Outcome-Based Incentives for Conservation Agriculture
Tim Hammerich
News Reporter
Yesterday, I reported on the upcoming webinar about adding value to California cotton. There’s an underlying idea there though that stretches beyond cotton and even beyond California. It’s this idea that some customers are willing to pay more money for farmers to try new conservation practices.
Here’s UC Cooperative Extension Cropping Specialist Dr. Jeff Mitchell.
Mitchell…”These kinds of connected, market-driven, outcome-based arrangements are being looked at at a number of places, truly, around the country, for sure, and probably around the world as well. So how do you bring farmers together with buyers in a way that recognizes the sustainable or the regenerative or conservation practices that farmers are implementing and the costs that are associated with them, and rewarding them or rewarding them for those initiatives that they're taking?”

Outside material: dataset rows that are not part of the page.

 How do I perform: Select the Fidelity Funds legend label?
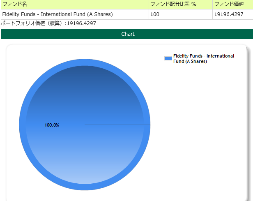203,58
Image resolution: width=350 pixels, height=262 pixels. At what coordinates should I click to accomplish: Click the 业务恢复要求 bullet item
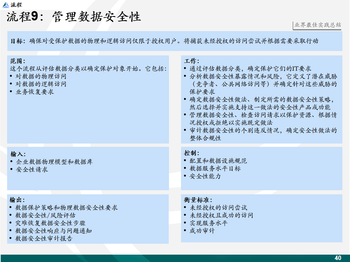point(35,92)
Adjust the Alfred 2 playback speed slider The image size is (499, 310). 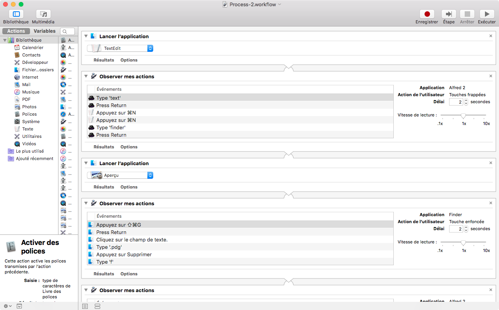(463, 115)
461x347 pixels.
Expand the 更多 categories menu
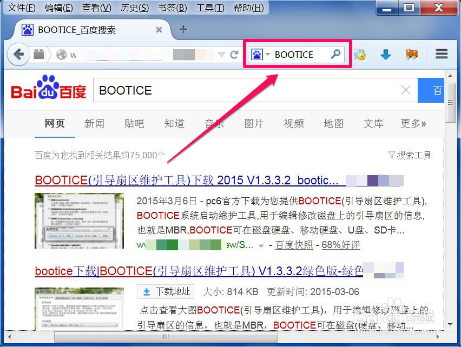click(x=413, y=124)
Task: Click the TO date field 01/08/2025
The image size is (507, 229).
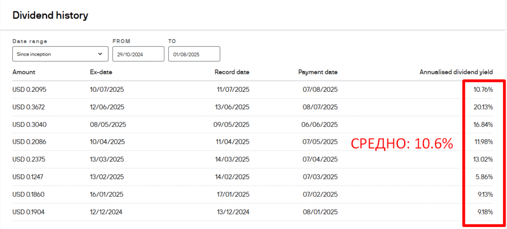Action: click(x=194, y=54)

The natural question that arises in this conversation is: who pays? Ultimately, Dr. Mitchell says, probably some sort of a marketplace.
Mitchell… ““But what are the best mechanisms to pull that off? Is it a slightly higher price per pound and in the example of cotton? Is it incentives up front to enable farmers to do even more? Those are the kinds of, 'how do we get this done' nitty gritty details that we hope to start talking about.”